The Smallest Cell Phone Picture

Mobile phones are the photography tool for most of us, but they are a blunt tool. If you love astrophotography, you buy a DSLR and a lens adapter. Infrared photography needs camera surgery or a special unit. If you want to look closer to home, you may have a microscope with a CCD. Your pocket computer is not manufactured for microscopy, but that does not mean it cannot be convinced. Most of us have held our lens up to the eyepiece of some binoculars or a microscope, and it sort of works, but it is far from perfect. [Benedict Diederich] and a team are proving that we can get darn beautiful images with a microscope, a phone holder, and some purpose-built software on an Android phone with their cellSTORM.

The trick to getting useful images is to compare a series of pictures and figure out which pixels matter and which ones are noisy. Imagine someone shows you grainy nighttime footage from an outdoor security camera. When you pause, it looks like hot garbage, and you can’t tell the difference between a patio chair and a shrubbery. As it plays, the noisy pixels bounce around, and you figure out you’re looking at a spruce bush, and that is roughly how the software parses out a crisp image. At the cost of frame rate, you get clarity, which is why you need a phone holder. Some of their tests took minutes, so astrophotography might not fare as well.

Supplied data.
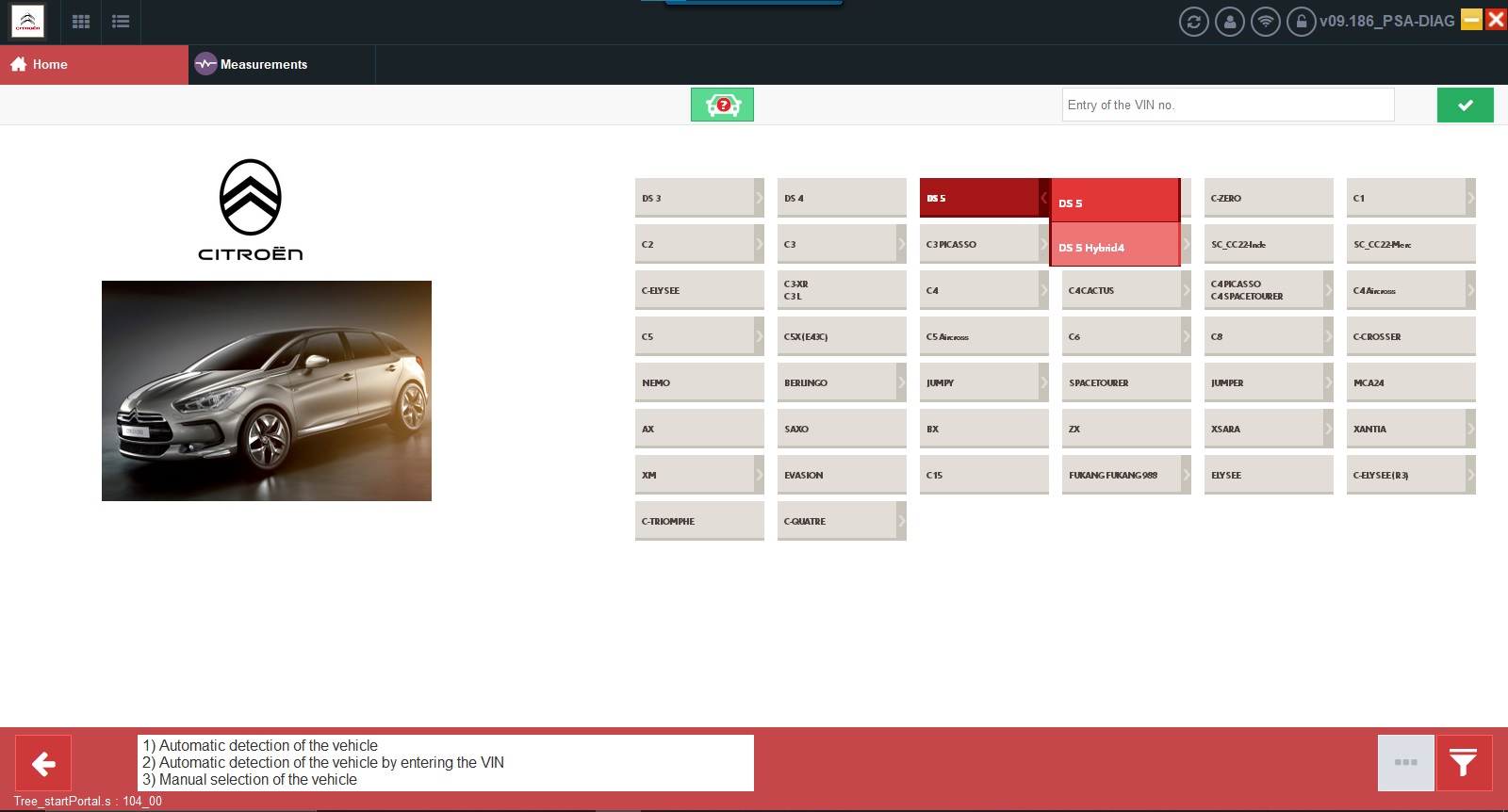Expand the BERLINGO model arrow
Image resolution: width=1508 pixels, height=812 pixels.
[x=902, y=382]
--
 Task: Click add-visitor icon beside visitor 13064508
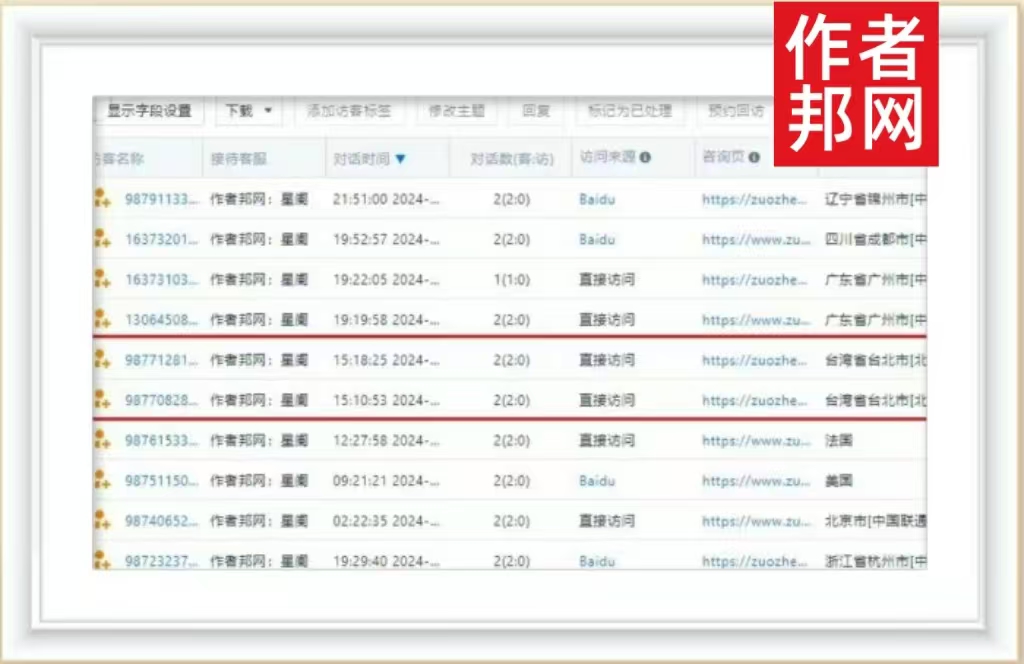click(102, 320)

Tasks to carry out.
[a] Summarize the article about cellSTORM in two sentences.
[b] According to the article about cellSTORM, which kind of photography needs camera surgery or a special unit?
[c] Write the next part of the article about cellSTORM, picking up after its final sentence.

Answers for each item.
[a] Mobile phones are a blunt photography tool, but Benedict Diederich and a team show that a microscope, a phone holder, and purpose-built Android software called cellSTORM can produce beautiful images. The software compares a series of pictures to separate the pixels that matter from the noisy ones, gaining clarity at the cost of frame rate, which is why a phone holder is needed.

[b] Infrared photography.

[c]
We love high-resolution pictures of tiny things and that isn’t going to change anytime soon.

Thank you [Dr. Nicolás De Francesco] for the tip.

14 thoughts on “The Smallest Cell Phone Picture

    1. >While the size of the new virus is currently unknown, human coronaviruses are generally about 125 nanometers, so there’s reason to believe this coronavirus follows suit.

      You’ll need a “light” source below 120nm before you can resolve it.

      FYI: visual spectrum 380 – 750nm

          1. Have to remember that resolve != detect. Benefit of fluorescence microscopy is that if the thing you want to see is the only thing labeled in that spectral band and those are isolated from one another, it is straightforward to see (ie detect) individual particles down to single molecules. This is how STORM works in the first place, where the item being detected is a single organic dye molecule at a time.

            Tagging a virus with one or more dye molecules renders it visible. Without any other confounding signal, it is absolutely possible to see individual viruses with this or similar fluorescence microscopy techniques.

  1. If you love astrophotography you buy a cooled monochrome camera and a filter wheel. You can use dslr but there is a whole lot more noise because the sensors get hot during long exposures.

  2. You haven’t understood how STORM imaging works. I’m afraid you don’t “figure out which pixels matter and which ones are noisy.” The trick is to ensure that most of the fluorescent molecules are not fluorescing at all. The molecules that emit at all are then isolated enough to be localised to very high precision, much higher than the resolution of the microscope. You then take thousands of images each with a different set of molecules active and assemble a final image from all of the localisations you measure.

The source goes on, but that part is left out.